■ **Target pointing data**
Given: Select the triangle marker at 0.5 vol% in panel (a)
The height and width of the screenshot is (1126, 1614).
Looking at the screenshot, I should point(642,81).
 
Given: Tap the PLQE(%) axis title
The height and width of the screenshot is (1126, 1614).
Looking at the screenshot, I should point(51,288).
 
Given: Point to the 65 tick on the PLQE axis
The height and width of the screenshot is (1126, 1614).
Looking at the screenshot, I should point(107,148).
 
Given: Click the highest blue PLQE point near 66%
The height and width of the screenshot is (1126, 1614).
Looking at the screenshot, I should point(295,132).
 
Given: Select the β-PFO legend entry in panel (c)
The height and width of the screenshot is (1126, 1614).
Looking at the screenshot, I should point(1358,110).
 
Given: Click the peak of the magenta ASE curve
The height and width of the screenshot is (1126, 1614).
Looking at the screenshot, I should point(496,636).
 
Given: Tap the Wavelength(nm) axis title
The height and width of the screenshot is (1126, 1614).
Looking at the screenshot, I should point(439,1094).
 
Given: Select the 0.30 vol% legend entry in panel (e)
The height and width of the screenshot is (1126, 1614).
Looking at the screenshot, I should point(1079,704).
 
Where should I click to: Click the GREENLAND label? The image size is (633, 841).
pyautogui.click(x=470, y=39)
--
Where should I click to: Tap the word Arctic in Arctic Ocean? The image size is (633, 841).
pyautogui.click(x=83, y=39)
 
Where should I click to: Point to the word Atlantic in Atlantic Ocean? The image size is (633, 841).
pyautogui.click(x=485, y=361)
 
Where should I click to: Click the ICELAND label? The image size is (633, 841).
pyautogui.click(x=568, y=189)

■ **What is being asked**
Count the lines in the rows above that contain the word "Select". Give only the number.

■ **Response**
3